* _課題の指示_
責任転嫁を論じた本文の最後の文に続けて、文章を書き進めてください。

2011年3月18日金曜日

【トリッキーな交流】責任転嫁

 「責任転嫁」は、自分の不始末、ミスを他者のせいにするものです。
よく見かけることの多いトリッキーな人間関係をこじらせるゲームです。
一概に「責任転嫁」といっても、レベルはさまざまで、主なものには次のようなものがあります。

・夫婦間の責任転嫁
・こどもの問題で、父親と母親の間で行われる責任転嫁
・若者が自分の非を社会、学校などのせいにする責任転嫁
・病人が症状の悪化を家族や治療者、病院のせいにする責任転嫁
・親、兄弟なのが自分の過ちをこどものせいにする責任転嫁
・家庭内暴力、幼児虐待に発展した責任転嫁
・自分が依頼した人が期待通りの結果を出さなかった場合の責任転嫁

 共通しているのは、本来は自分に主導権があるということ。にもかかわらず実行できない場合、その理由を他者の責任にする点です。

自分が主体性をもって実行すればいいのに、しないでおいて、その責任を他者に押し付ける。なかでも「自分が依頼した人が期待通りの結果を出さなかった場合の責任転嫁」は上司と部下の間で頻繁に起こることですが、部下の責任にするには結果的に信頼を失います。上司と部下の間では、ほとんど上司側に責任があるものです。

 特に指示の曖昧さは問題になります。どのようにも解釈できる指示は、後になって「そのくらい○○○○と解釈するのが当たり前でしょう」と言っても、出した方に責任があります。誰が聞いても同じ解釈するように考えて指示するのが上司の責任です。

 相手の罪意識を刺激して、自分の罪意識を転化するのも、巧妙でトリッキーな責任転嫁です。これをやる人は日頃から自分がするべきことをしないでおいて、問題が生じると他者の欠点を指摘して攻撃するのが得意です。自己顕示欲の強い上司に多く見受けることができます。相手が悪いことをしたと意識するように、過剰なまでに迷惑をかけたかのように追求されます。みじめな思いにさせられますが、そのみじめさこそ攻撃している自分自身の罪意識なのです。

* _確認用データ_

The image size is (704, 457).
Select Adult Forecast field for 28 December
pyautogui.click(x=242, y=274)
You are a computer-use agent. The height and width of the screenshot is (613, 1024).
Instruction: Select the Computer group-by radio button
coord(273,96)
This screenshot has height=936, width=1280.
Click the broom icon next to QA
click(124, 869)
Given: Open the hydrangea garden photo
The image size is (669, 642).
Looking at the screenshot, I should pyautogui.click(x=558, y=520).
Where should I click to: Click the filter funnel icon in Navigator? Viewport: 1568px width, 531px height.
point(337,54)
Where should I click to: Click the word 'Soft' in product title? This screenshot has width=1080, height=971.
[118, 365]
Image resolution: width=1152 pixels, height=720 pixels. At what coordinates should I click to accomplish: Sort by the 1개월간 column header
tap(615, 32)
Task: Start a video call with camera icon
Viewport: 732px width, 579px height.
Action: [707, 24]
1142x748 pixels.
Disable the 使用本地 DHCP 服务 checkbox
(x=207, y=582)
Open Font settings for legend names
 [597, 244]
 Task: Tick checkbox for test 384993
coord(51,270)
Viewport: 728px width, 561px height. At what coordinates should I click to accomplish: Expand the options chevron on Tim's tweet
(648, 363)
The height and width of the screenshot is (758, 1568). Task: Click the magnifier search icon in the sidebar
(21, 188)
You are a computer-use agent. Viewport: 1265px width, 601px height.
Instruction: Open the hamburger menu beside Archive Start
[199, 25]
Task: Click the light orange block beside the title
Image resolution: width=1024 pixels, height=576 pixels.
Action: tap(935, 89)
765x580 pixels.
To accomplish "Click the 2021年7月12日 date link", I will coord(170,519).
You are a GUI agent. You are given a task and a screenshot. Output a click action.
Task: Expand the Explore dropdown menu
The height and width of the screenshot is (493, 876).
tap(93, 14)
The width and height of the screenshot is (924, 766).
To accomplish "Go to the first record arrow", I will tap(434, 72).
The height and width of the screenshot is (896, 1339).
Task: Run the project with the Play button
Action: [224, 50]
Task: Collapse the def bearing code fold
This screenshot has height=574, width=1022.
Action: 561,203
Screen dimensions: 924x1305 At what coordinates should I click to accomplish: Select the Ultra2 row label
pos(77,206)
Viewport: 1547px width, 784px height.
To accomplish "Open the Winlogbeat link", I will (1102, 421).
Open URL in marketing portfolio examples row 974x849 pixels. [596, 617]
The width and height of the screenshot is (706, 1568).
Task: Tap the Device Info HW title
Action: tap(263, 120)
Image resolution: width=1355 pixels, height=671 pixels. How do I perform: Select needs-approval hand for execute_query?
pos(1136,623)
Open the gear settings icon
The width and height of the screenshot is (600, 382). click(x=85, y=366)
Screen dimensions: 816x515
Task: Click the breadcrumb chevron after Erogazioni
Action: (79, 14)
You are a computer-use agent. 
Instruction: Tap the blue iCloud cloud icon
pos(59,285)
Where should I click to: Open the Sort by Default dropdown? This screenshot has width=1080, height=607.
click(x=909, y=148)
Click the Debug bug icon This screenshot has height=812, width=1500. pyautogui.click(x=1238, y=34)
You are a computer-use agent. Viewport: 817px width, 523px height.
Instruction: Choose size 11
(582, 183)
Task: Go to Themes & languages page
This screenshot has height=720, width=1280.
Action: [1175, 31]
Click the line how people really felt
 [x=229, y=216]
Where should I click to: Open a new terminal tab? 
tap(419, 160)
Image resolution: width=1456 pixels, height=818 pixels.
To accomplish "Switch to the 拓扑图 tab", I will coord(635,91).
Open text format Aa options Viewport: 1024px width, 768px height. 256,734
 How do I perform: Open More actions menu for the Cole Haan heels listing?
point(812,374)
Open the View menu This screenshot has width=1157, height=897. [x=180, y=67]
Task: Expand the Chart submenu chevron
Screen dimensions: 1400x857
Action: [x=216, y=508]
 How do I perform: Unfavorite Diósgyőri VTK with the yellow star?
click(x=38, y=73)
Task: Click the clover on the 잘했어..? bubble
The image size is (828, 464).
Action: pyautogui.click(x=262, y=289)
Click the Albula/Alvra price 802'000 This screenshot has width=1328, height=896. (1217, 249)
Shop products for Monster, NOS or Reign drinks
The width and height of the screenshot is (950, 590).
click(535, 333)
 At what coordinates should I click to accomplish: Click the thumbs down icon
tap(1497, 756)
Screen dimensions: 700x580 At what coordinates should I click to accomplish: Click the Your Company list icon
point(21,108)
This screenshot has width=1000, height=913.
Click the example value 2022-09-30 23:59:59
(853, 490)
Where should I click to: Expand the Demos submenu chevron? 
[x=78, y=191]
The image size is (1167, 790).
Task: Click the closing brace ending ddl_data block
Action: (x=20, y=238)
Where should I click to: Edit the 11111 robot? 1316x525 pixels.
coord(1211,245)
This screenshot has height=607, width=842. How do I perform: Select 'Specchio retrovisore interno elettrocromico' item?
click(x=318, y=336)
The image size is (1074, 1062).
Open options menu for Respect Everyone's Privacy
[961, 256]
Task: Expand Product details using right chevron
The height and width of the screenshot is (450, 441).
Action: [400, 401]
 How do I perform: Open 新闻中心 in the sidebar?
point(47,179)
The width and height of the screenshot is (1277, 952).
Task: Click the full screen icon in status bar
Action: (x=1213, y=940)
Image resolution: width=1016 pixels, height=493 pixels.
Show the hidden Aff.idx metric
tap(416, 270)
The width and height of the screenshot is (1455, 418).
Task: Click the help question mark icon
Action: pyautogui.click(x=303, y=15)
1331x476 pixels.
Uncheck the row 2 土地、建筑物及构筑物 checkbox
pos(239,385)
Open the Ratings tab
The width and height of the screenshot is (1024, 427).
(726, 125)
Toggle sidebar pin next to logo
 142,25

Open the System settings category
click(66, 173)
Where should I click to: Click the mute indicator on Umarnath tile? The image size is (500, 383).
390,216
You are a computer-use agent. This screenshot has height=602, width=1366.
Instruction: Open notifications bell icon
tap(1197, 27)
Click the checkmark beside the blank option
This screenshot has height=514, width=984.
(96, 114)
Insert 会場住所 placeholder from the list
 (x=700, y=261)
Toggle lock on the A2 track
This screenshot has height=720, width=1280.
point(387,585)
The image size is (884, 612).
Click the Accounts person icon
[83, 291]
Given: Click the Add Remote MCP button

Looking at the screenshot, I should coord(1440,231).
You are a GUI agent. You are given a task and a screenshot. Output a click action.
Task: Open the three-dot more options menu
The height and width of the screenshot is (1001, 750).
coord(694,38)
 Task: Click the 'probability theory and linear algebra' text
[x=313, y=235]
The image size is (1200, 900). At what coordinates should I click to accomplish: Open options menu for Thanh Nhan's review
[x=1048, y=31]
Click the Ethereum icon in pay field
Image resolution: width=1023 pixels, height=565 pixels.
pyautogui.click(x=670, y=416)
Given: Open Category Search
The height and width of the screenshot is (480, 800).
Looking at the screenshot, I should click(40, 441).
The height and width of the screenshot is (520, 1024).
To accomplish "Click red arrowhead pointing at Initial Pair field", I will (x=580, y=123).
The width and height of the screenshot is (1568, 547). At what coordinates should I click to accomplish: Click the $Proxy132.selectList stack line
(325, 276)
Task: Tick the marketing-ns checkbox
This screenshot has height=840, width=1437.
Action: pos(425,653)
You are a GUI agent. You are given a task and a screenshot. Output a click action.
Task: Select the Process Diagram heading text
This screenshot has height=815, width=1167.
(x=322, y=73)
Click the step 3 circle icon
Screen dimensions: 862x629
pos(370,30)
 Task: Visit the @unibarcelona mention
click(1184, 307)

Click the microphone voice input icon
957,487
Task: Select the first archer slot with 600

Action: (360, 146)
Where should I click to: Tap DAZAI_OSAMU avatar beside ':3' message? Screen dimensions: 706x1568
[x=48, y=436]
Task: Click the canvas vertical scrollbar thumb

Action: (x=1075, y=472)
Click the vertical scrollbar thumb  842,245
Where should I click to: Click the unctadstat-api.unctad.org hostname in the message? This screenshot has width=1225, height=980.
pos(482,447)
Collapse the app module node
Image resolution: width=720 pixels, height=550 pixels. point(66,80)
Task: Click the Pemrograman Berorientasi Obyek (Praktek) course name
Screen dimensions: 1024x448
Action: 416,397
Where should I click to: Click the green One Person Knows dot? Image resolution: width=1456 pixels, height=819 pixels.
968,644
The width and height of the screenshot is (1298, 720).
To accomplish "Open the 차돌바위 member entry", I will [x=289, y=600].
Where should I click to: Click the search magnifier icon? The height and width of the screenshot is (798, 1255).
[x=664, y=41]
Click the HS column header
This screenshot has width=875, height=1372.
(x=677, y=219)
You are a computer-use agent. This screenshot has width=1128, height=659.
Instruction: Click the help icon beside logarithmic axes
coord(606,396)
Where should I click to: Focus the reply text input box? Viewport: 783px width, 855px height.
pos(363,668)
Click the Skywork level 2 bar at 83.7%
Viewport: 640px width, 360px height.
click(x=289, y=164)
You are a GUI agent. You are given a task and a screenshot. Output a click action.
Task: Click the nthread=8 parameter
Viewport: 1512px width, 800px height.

* _解答例_
劣等感が潜んでいる嫉妬心からも同じことが起こります。ある女性店長は、自分に関心を示さず部下(女性)に恋愛感情を持っている男性客と部下に嫉妬心を持っていました。職場ですので公私の区別をつけるべきですが、部下に好意を寄せている男性客が贈り物をしたのを見つけると烈火のごとく男性客に詰め寄り、行為をなじりました。その一連の動きにただならぬ気配に男性客も部下も異様さを感じました。

一般常識があり、お店の女性への気配りから、言われるままにしていましたが、公私の逸脱があったとは言うものの、それほど問題ある行動をしたと思えない男性は、みじめな気持ちにさせられることに不思議な気持ちになっていました。女性店長は若くてスタイルもよく美人の部下に嫉妬し、男性客に憎悪の感情を持っていたのです。自分の劣等感を男性客に投影していたのです。その投影は日頃から能力が高くもないのにキャリアウーマン気取りで派手な毎日を過ごすツケとしての業績の低迷と管理不足の罪の意識から生じた責任転嫁と自己弁護を目的にしていたのです。

責任転嫁はただ責任を他者に転嫁するだけでなく、隠したい感情も他者のものにするトリックが潜んでいるので、こじれたときには、なにが起こっているのか不透明な分だけ不愉快な感情が残りやすいのです。